Mi chiamo Cosimo Argentina, classe ’63. Ho fatto un po’ di esperienze qua e là. Mio padre era un fotoreporter e con lui ho viaggiato in lungo e in largo per il mondo conoscendo paesi estremi come l’Angola, il Mozambico, il Madagascar, l’Iran e tutta l’Europa dalla foce del Tago agli Urali. Ho militato nelle giovanili di club calcistici professionisti. Sono stato cadetto in Accademia militare di Modena, esercito, nel 164esimo corso che ho abbandonato dopo un anno. Ho lavorato come cronista di giudiziaria e nera per cinque anni a Taranto. Mi sono laureato in giurisprudenza nel 1988 e insegno Diritto economia politica e scienza delle finanze in Brianza. Ho esordito nella narrativa nel 1999 con "Il cadetto" (Marsilio editore) e da allora ho pubblicato tredici romanzi, due pamphlet, un libro di racconti e ho scritto varie opere teatrali di cui una interpretata da me in alcuni teatri di Milano nel 2012. Sui miei libri hanno scritto un paio di tesi di laurea per facoltà di Lettere Moderne. Ho vinto il premio Kilghren opera prima. La mia narrativa mette a fuoco le mie ossessioni da sempre: la follia quotidiana e l’amore inavvicinabile. Questo è un mondo pieno di pazzi e io è come se li attraessi e quindi ne scrivo. Ad esempio, l’ultimo romanzo, "Legno Verde – educazione sentimentale di un adolescente", parla della follia della scuola, della follia adolescenziale legata alla scoperta del sesso, alla curiosità verso tutto quello che è proibito, al desiderio di crescere più in fretta possibile. Il protagonista, Umberto Babilonia, è un duro di 12 anni. Ma è anche vittima della brutalità del padre, degli insegnanti e del mondo altro. Sullo sfondo c’è Taranto, la Taranto degli anni ’70, il mio scenario preferito, dove ho ambientato la maggior parte dei romanzi. Si tratta di una città dove il protagonista di Legno Verde, ma anche di altre storie, si muove tra sviluppo industriale selvaggio, urbanizzazione fuori controllo e ambienti dove il denaro dà alla testa a quanti non ne avevano mai posseduto. E dopo il boom arriva la crisi.
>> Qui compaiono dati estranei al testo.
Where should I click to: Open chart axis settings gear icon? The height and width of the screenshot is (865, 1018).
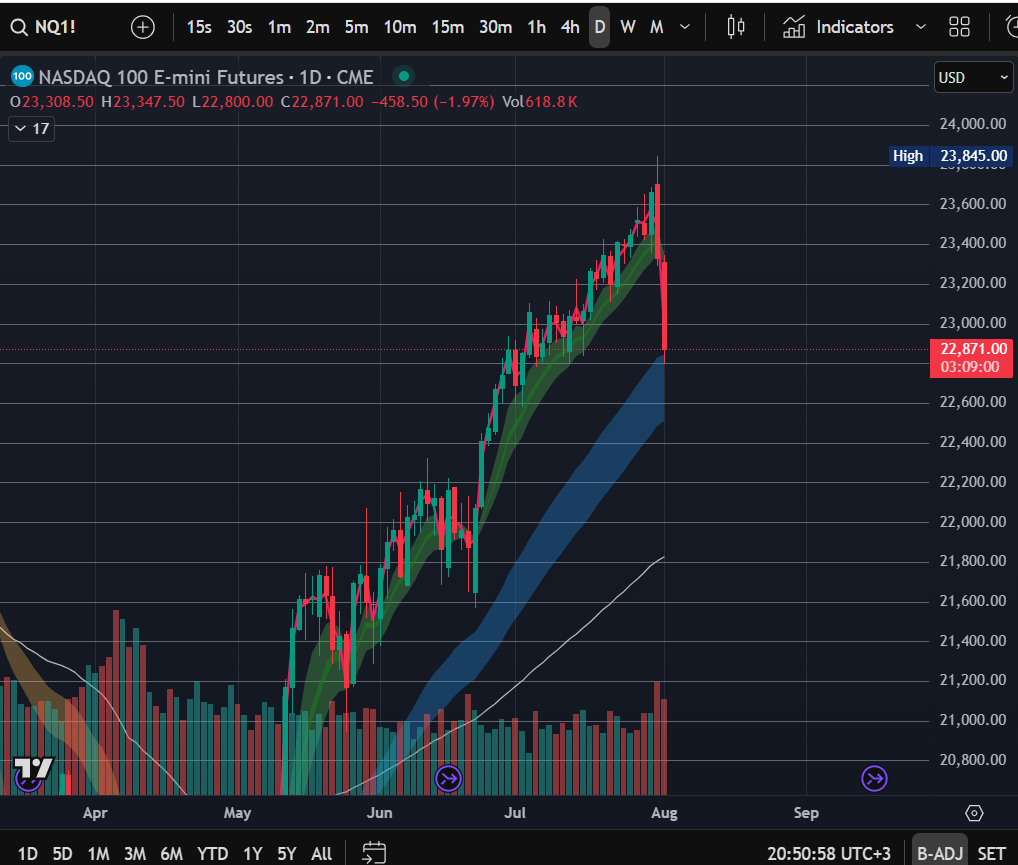click(974, 813)
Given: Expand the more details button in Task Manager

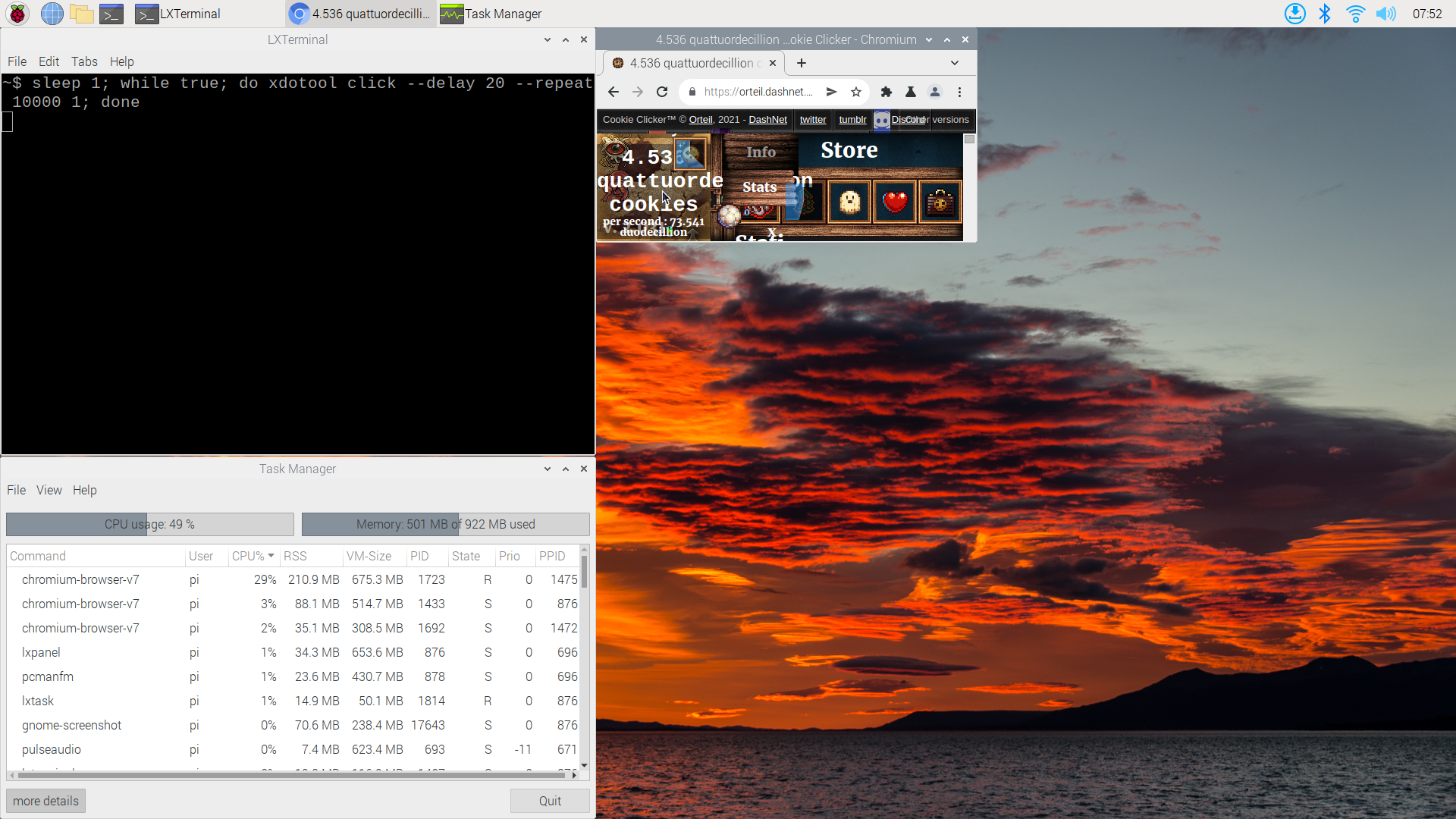Looking at the screenshot, I should point(46,800).
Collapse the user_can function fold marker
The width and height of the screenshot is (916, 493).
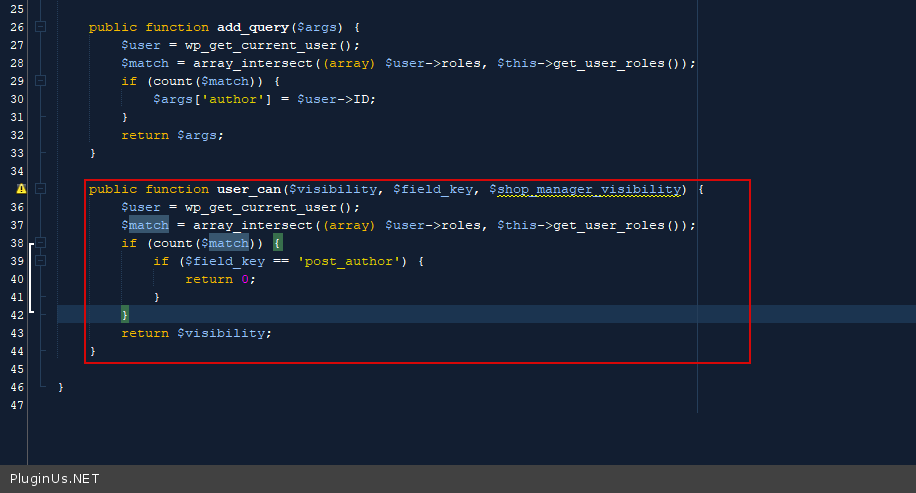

Come nel romanzo "Vicolo dell’acciaio" (Fandango, 2010). O come nel romanzo "Per sempre carnivori" (Minimum Fax, 2013). Nei miei romanzi il ruolo principale lo ha il linguaggio e spesso ho mutuato quello del quartiere da cui provengo anche se ormai vivo in Lombardia dal 1990.
SOLO TRE DOMANDE
- Mi descrivo con solo tre aggettivi
- Riservato
- Agitato
- Ironico
- Il solo evento che mi ha cambiato la vita
- La telefonata di Fernanda Pivano, quando, nel 1993, le avevo inviato dei racconti e lei, con estrema e insperata gentilezza, mi aveva telefonato e aveva chiacchierato con me, per lei un illustre sconosciuto, di letteratura ed editoria per un paio di ore.